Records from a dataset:
BEGIN

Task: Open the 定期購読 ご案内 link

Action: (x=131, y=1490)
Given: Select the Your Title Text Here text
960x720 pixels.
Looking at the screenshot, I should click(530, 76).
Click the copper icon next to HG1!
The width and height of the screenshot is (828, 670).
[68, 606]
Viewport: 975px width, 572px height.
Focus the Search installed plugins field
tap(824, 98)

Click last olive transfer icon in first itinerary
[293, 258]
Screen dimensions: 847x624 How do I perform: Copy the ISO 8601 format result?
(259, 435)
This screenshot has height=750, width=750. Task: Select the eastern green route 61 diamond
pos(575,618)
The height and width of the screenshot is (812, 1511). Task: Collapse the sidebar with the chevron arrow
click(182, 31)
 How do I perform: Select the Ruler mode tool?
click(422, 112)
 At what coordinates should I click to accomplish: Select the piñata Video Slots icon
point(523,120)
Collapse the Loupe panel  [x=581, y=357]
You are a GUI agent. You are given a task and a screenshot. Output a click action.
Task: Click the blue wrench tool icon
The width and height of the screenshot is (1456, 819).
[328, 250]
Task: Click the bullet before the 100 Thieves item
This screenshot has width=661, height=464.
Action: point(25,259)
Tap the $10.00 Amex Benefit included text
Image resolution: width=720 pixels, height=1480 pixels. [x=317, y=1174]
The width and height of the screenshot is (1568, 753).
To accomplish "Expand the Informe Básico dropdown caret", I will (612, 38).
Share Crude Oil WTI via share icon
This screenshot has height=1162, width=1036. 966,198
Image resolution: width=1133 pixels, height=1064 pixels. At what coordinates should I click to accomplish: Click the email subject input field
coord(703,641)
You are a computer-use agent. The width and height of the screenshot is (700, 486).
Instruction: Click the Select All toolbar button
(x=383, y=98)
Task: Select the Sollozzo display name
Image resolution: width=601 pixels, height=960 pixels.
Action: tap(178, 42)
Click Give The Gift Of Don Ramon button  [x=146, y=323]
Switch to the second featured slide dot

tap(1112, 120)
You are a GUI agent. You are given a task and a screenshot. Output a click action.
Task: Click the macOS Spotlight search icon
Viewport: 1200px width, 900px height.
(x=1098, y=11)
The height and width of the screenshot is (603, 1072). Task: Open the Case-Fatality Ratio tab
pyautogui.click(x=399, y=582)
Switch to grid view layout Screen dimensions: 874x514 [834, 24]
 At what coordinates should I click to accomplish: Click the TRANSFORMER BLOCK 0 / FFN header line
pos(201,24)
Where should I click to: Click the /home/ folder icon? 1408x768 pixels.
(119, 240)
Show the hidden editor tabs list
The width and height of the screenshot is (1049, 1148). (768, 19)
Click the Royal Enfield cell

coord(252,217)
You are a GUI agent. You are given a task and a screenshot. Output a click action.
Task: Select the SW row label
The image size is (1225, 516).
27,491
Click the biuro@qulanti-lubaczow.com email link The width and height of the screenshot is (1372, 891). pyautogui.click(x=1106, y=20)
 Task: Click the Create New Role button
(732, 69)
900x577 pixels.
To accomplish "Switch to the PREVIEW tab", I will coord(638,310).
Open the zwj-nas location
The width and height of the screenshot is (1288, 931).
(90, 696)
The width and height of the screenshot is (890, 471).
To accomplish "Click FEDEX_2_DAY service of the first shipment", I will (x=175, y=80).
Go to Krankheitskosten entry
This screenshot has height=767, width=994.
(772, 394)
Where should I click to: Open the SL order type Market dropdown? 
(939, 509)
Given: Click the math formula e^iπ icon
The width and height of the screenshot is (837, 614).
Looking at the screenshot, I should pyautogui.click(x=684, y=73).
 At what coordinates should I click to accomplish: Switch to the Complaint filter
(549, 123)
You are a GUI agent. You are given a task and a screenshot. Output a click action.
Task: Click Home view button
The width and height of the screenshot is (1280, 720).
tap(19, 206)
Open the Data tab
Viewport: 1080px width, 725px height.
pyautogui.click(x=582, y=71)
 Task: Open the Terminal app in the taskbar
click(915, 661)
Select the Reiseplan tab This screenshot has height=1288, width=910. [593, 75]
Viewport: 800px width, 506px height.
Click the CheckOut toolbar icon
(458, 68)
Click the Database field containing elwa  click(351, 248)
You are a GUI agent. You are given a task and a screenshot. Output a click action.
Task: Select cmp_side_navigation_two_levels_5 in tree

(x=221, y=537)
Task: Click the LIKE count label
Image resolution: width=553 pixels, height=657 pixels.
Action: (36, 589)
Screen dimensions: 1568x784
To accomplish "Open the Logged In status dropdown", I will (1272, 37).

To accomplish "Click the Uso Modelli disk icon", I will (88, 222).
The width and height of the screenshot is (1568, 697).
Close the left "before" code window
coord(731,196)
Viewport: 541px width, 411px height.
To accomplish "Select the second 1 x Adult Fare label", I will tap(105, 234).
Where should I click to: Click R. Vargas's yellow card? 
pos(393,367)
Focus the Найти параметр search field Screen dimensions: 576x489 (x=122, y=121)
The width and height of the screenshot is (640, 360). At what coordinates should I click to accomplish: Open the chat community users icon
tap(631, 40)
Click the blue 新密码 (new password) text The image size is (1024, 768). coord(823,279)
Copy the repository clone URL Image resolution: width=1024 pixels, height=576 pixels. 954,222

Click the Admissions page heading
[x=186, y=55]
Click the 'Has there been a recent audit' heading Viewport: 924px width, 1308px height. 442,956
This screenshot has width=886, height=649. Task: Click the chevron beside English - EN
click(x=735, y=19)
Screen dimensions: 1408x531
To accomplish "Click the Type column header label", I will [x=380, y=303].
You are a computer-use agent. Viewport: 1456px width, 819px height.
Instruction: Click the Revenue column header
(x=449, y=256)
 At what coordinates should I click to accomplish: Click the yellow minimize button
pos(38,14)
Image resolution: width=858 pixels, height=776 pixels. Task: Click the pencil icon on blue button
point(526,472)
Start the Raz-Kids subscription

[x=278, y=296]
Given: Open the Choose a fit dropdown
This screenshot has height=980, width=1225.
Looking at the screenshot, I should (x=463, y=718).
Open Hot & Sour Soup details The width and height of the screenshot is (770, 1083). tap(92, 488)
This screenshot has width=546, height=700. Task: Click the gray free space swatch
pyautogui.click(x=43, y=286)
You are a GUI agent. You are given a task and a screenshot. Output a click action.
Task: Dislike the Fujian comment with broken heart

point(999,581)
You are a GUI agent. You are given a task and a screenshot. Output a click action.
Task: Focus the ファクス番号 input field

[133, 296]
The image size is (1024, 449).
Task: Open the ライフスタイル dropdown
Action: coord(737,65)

END

EXERCISE. Return the opening line of the data and every line after it through the line containing "Viewport: 975px width, 572px height.", please, exactly as written and with nothing added.

ANSWER SPACE.
Task: Open the 定期購読 ご案内 link

Action: (x=131, y=1490)
Given: Select the Your Title Text Here text
960x720 pixels.
Looking at the screenshot, I should click(530, 76).
Click the copper icon next to HG1!
The width and height of the screenshot is (828, 670).
[68, 606]
Viewport: 975px width, 572px height.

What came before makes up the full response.